Boeing’s Current Market Outlook (www.boeing.com/cmo) predicts that the narrowbody market, fueled by low-cost carriers and emerging markets, with need 29,530 new aircraft – an increase of almost 5% over last year’s forecast. The widebody segment will require 9,130 new aircraft with a large wave of potential replacement demand beginning early in the next decade. With more airlines shifting to small and medium/large widebody airplanes like the 787 and 777X, Boeing predicts that the demand for freighters will boost demand in the cargo market with 920 new widebody freighter predicted by 2036.
Boeing predicts that the Asia market, including China, will continue to lead the way in total aircraft deliveries over the next two decades. Worldwide, 57% of the new deliveries will be for airline growth, while 43% will be for replacement of older airplanes with new, more fuel-efficient jets.
Asia is still driving demand for aircraft and currently the Chinese aircraft leasing companies and their parent companies are continuing their acquisitive march for companies, new aircraft and market share. But darker clouds are gathering on the horizon and the savvier market observers are looking for those impossible-to-predict black swans that will lead to a massive correction in the market. Airline Economics has written about the Chinese black swan before (Issue 26, May/June 2015), but rather than focus on the risk from the shadow banking market, the likelihood is that the correction will come from a much more common issue – overextension, increased leverage, coupled with the rising cost of dollar-denominated funds.
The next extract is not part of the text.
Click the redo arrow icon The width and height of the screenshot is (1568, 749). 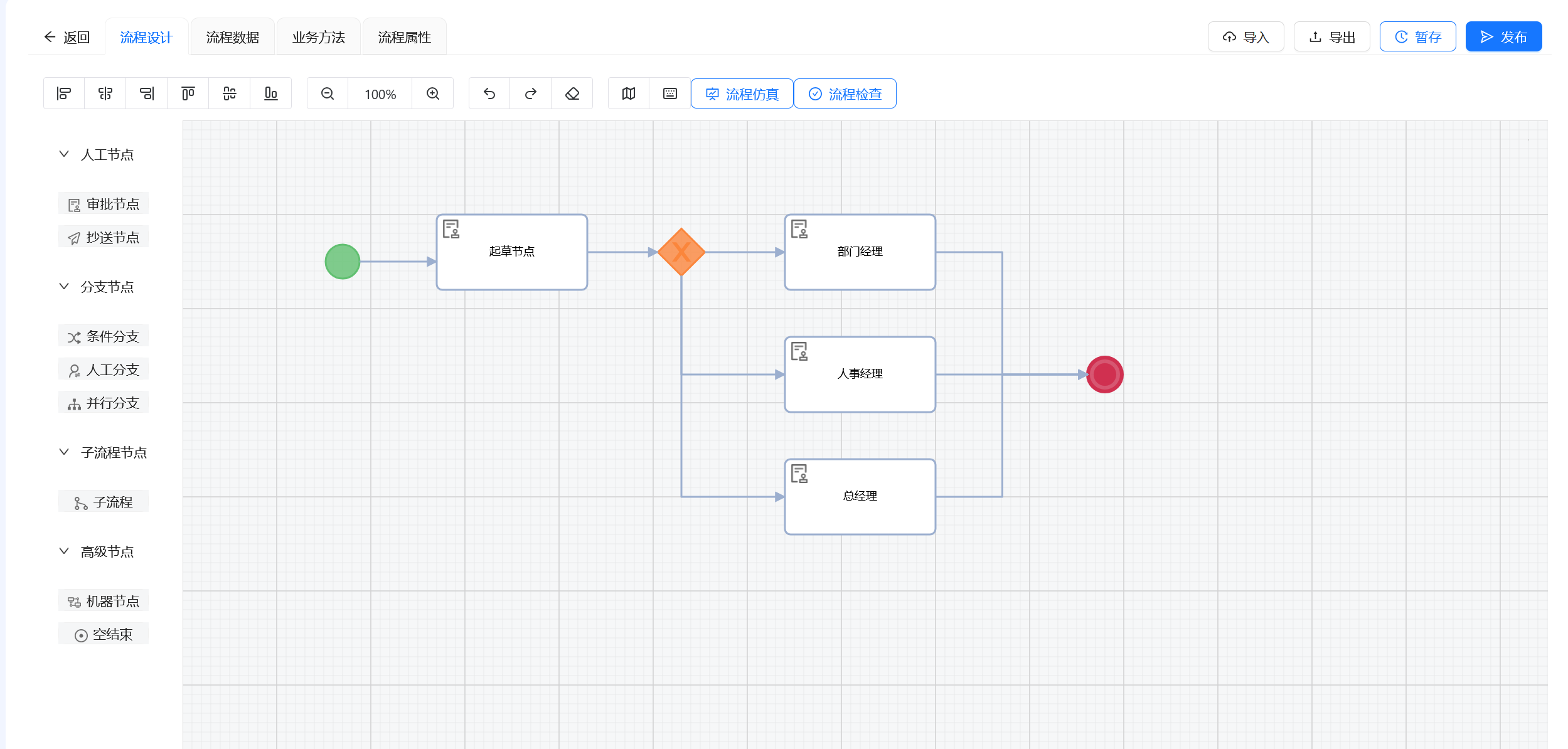[531, 93]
Moody’s downgrade of China is already biting at the cost of dollars and increasing the risk of capital outflows that will heap pressure on the local bank market, but despite this, Chinese financial institutions and conglomerates are continuing to acquire more companies in this sector, aircraft lessors are continuing to order new aircraft and offer rock-bottom lease rates, while airlines are funding fleet expansion with short-term debt and rising leverage. The signs are building to a correction in the market that will shake the sector, which will make for rich pickings for traders in the market for almost-new aircraft at cut-rate prices.
The current situation is not helped by the fact that lease rates appear to be falling on most aircraft types leading us to ask where the market would be now if all deliveries were on time and on spec?
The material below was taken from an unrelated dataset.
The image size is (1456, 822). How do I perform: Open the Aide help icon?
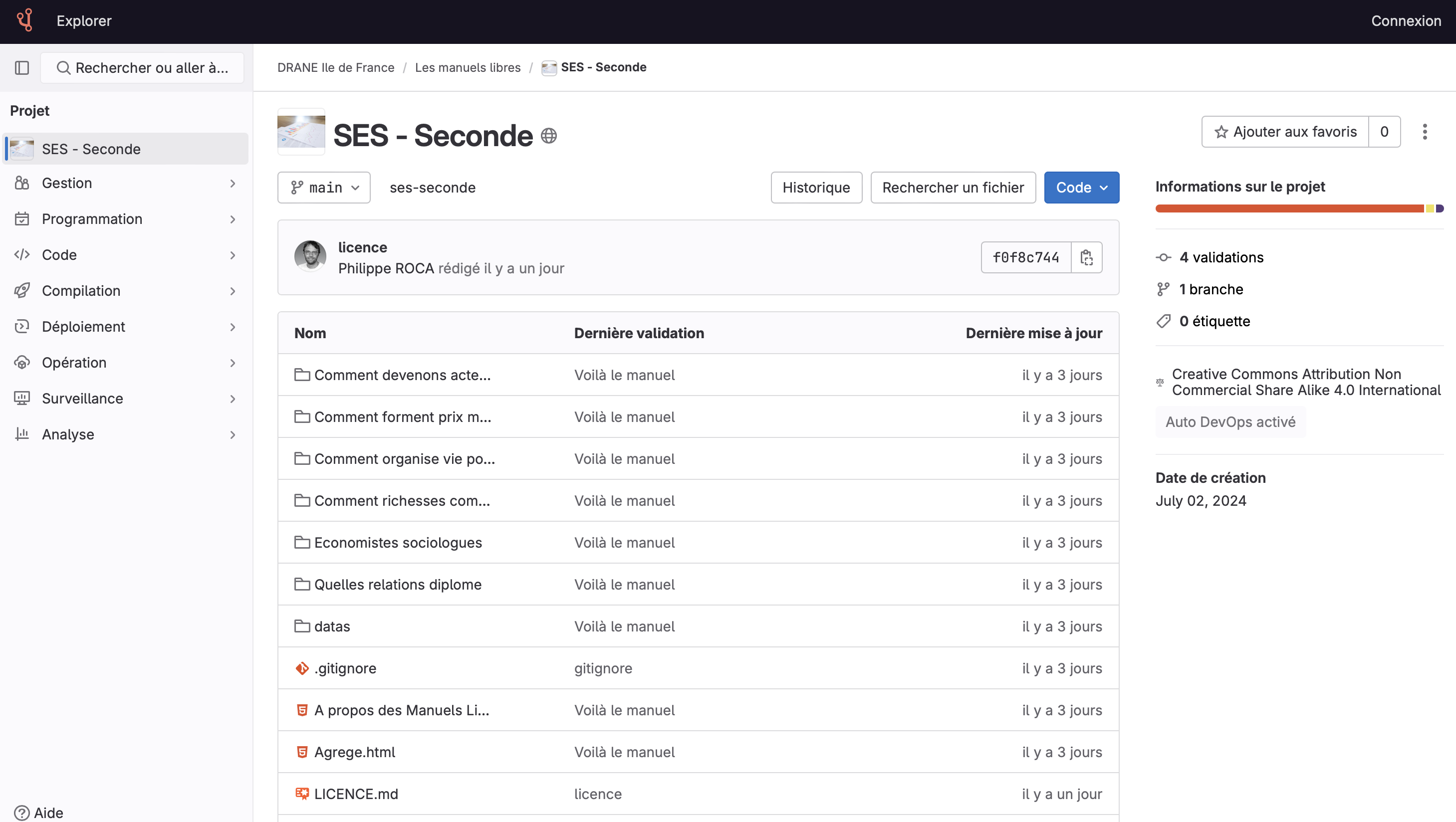click(x=21, y=813)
There are indications that certain A330-300s with good engine time and fresh out of maintenance checks are fetching just US$280kpcm; while there has been another instance of a new 787-9 going for just US$848pcm. The Neo and Max premium for the most part just is not there, sources say. If all the new deliveries had been on time and on spec as planned, there would have been a real problem for some aircraft owners.
The widebody aircraft market is being hit by the large Gulf carriers returning and grounding aircraft causing a serious glut with no real viable method of an economical transition to new owners. Leading institutional investors are looking at this and are getting worried; but should they be? Cheap money has kept the carrousel turning this far, with most of that liquidity coming out of China. But what if that tap is turned off? Worried eyes should rather be turning their attention towards China.
Lessors are taking aircraft at lease rate returns that make a profit impossible. Residual values are clearly not going to be as high as they think, so where is the logic to all this?